■ **Task requirements**
Please write out only the lines from the line with "You are a GUI" to the line with "Screen dimensions: 1553x805", inclusive, exactly as they stand below, without the pictures.
##### Material shown #####
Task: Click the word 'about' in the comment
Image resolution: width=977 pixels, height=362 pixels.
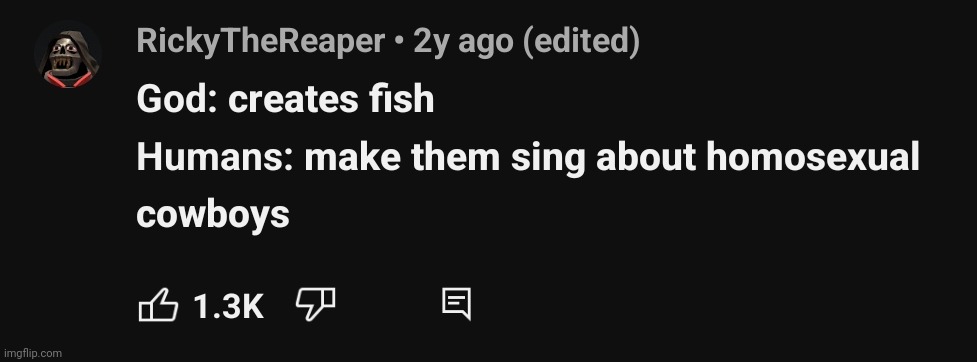Action: [646, 156]
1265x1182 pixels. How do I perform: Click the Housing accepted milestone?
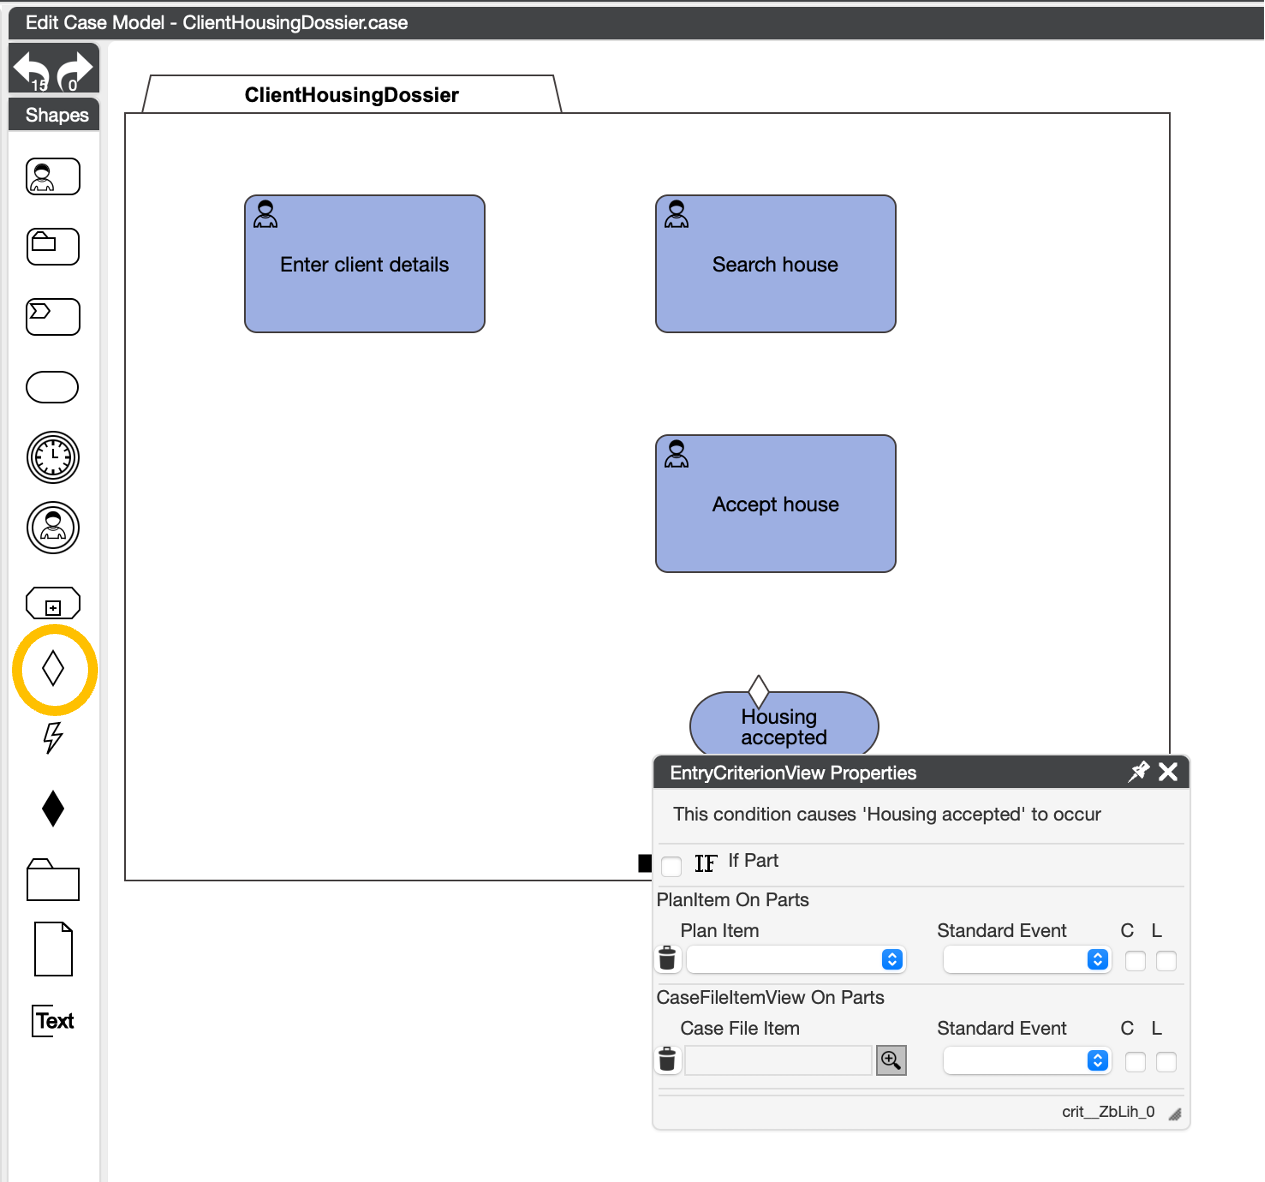coord(784,727)
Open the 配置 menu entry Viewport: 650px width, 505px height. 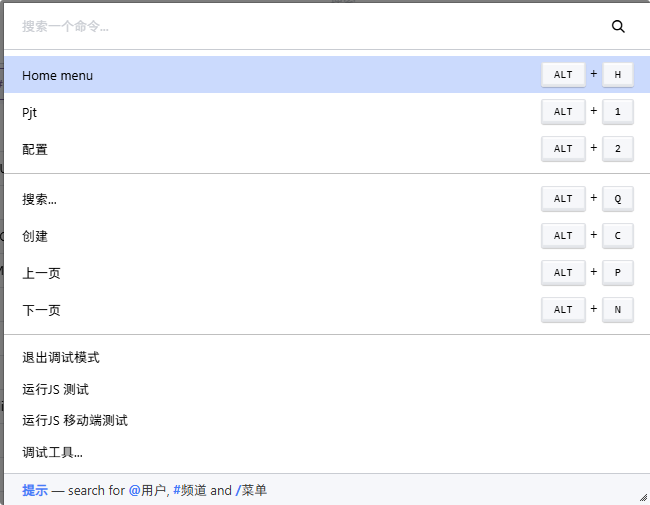coord(327,148)
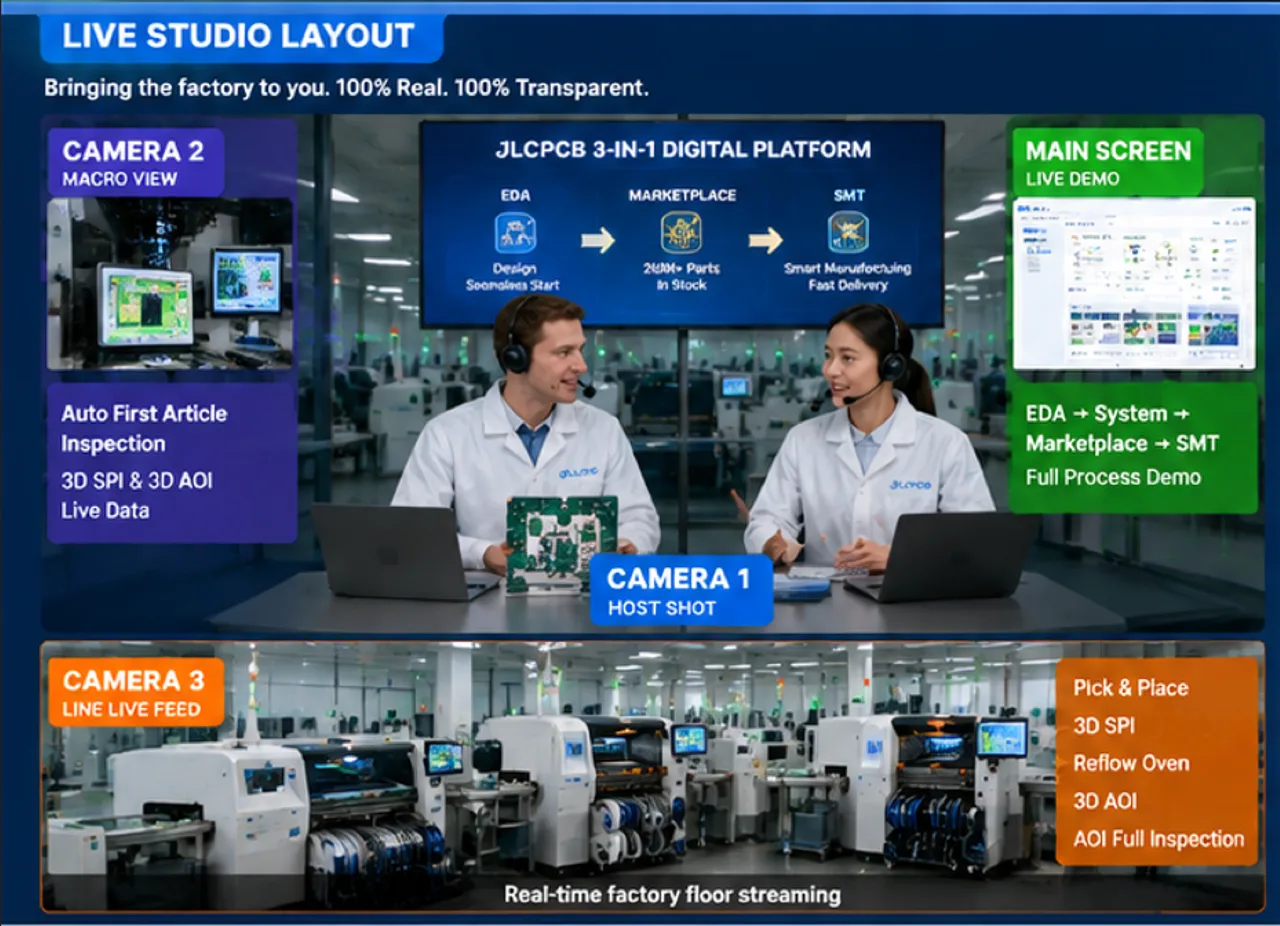Select the Marketplace parts icon

(x=681, y=233)
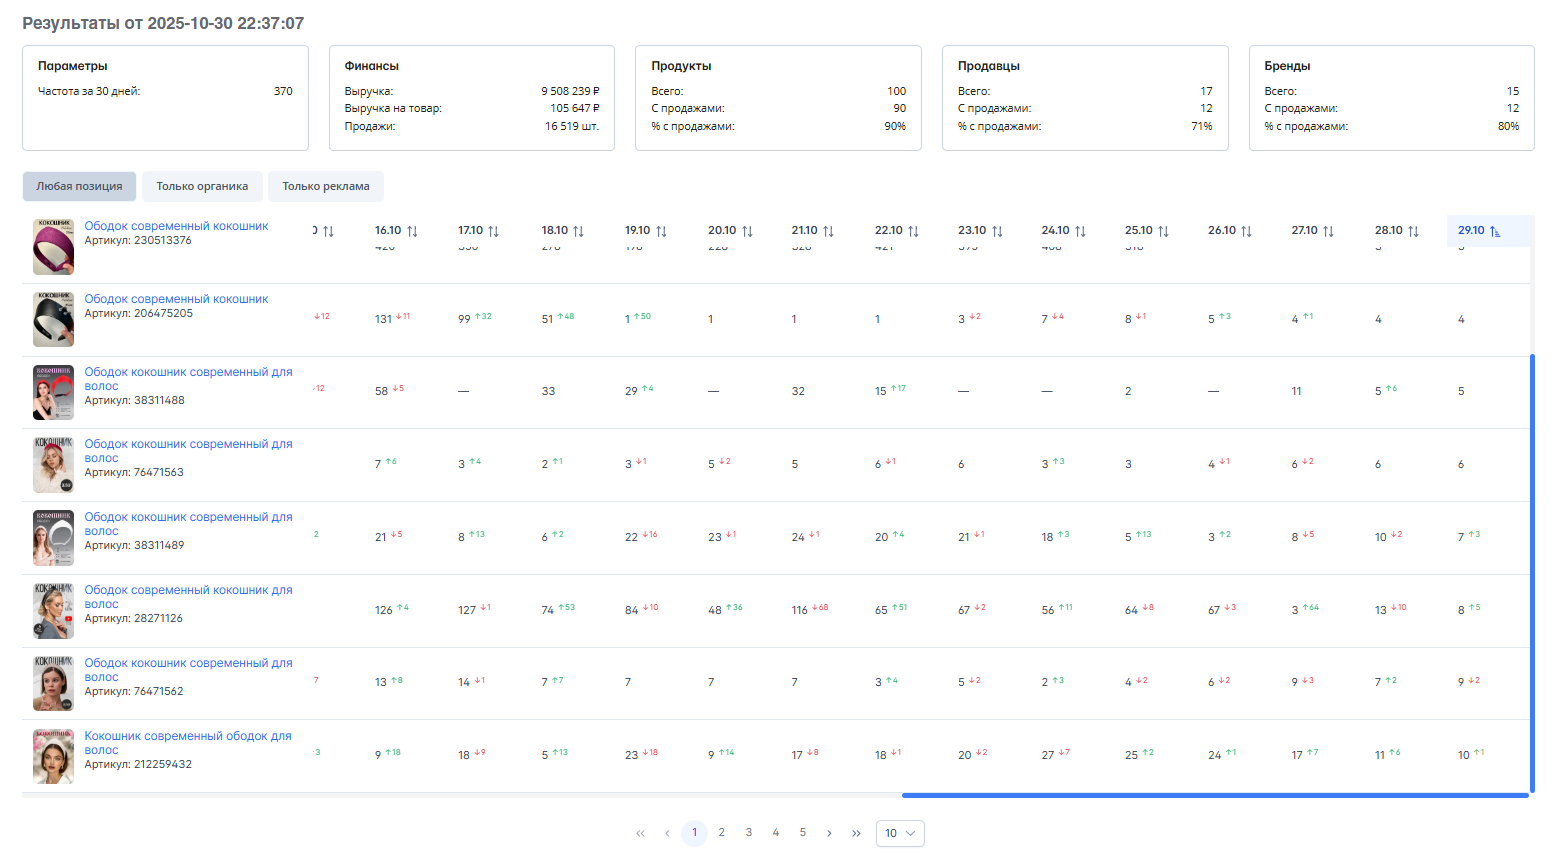Enable the "Только реклама" filter
The height and width of the screenshot is (864, 1558).
[325, 186]
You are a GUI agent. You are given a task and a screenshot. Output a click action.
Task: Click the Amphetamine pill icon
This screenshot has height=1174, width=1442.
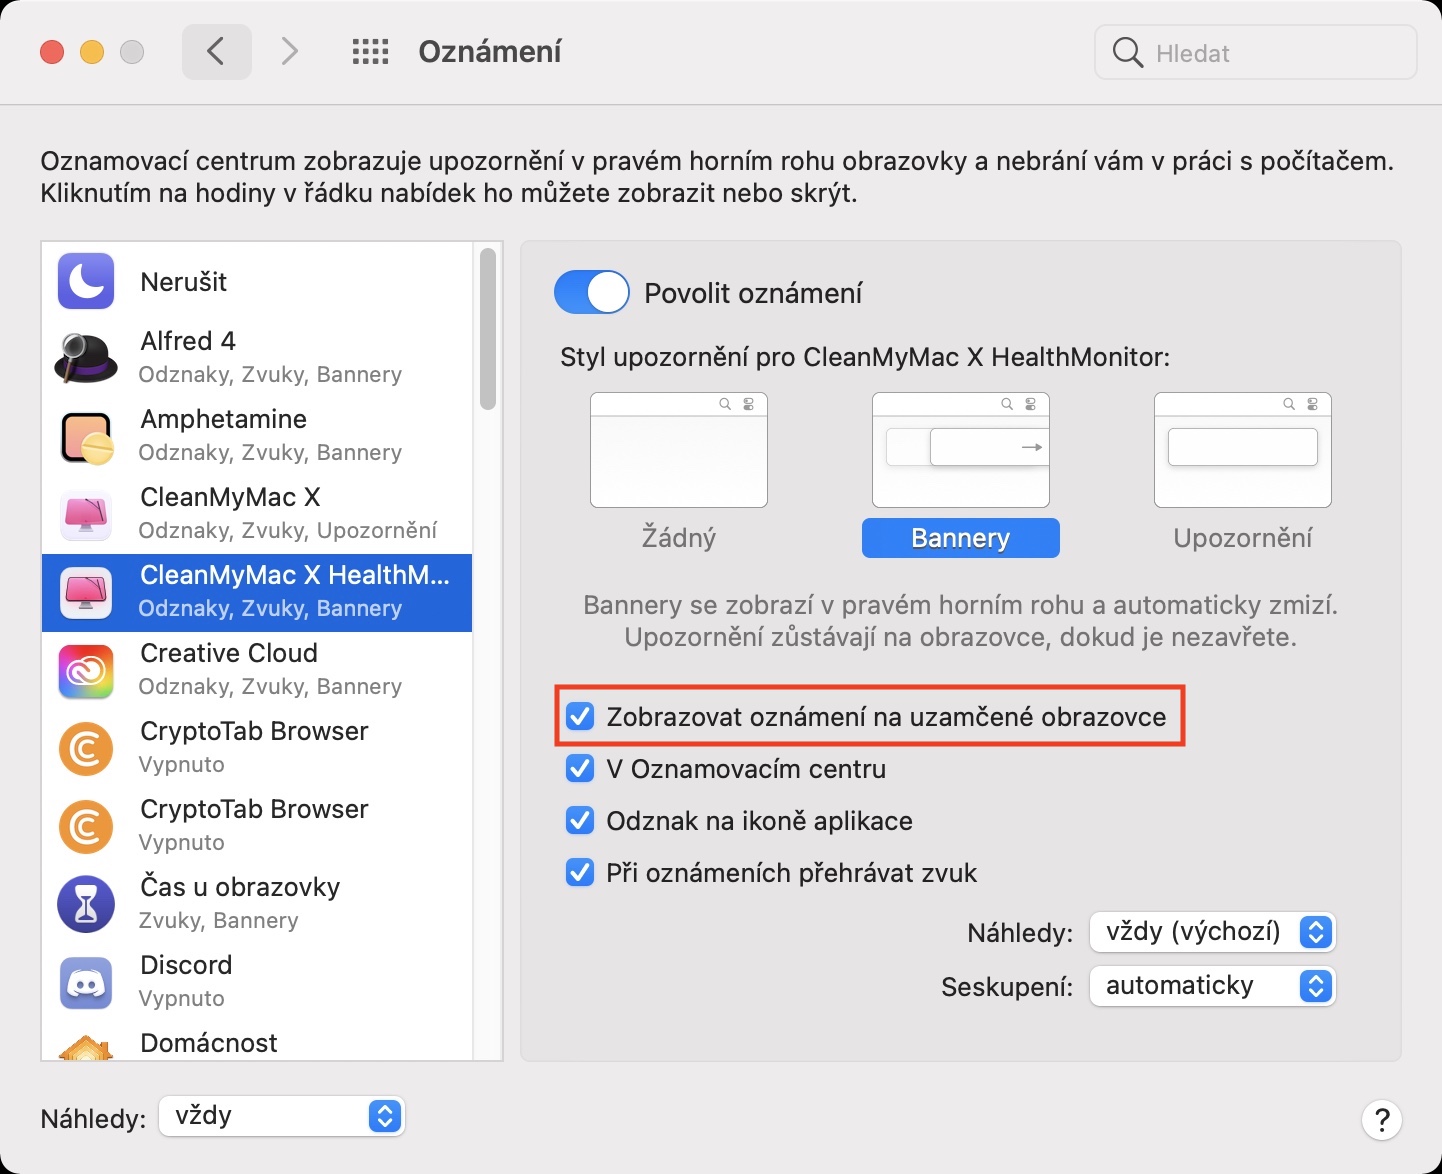86,437
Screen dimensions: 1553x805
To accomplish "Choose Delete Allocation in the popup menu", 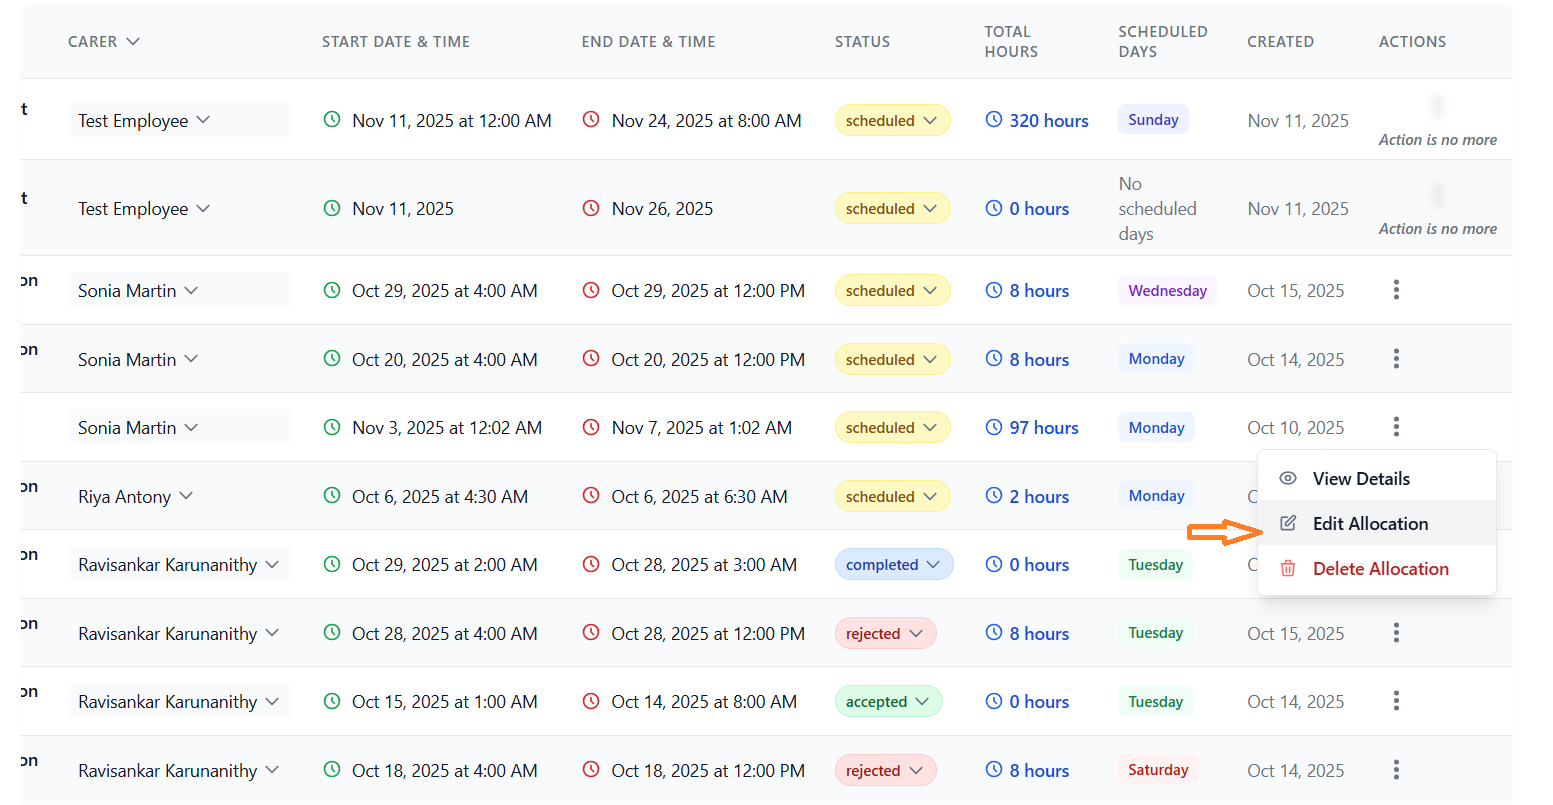I will coord(1379,568).
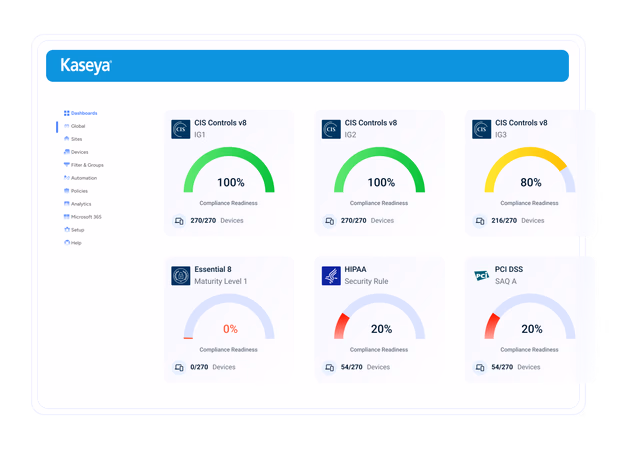618x449 pixels.
Task: Click the Help icon in sidebar
Action: pos(67,243)
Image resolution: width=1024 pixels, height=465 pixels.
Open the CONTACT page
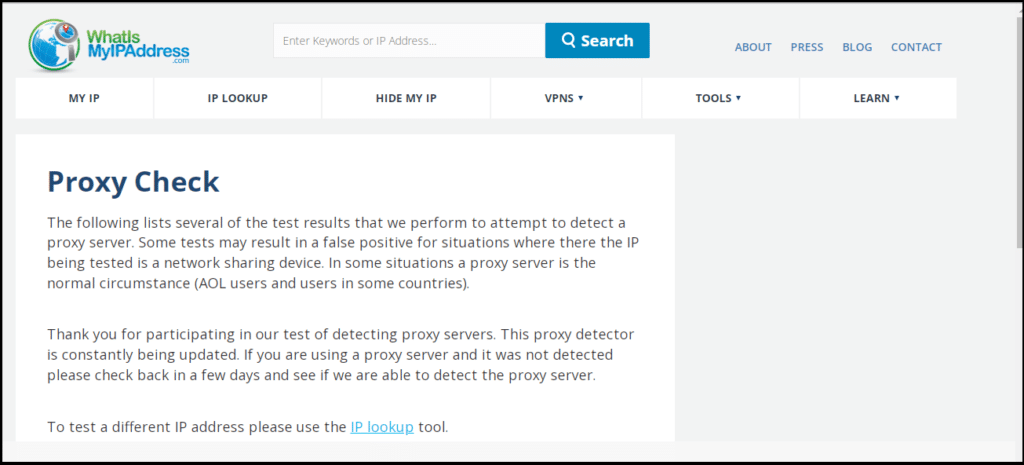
#####
■ **Answer to this exercise**
You are a GUI agent. You are given a task and a screenshot. Output a click action.
Task: Click the Amphetamine pill icon
This screenshot has height=1174, width=1442.
86,437
Screen dimensions: 1553x805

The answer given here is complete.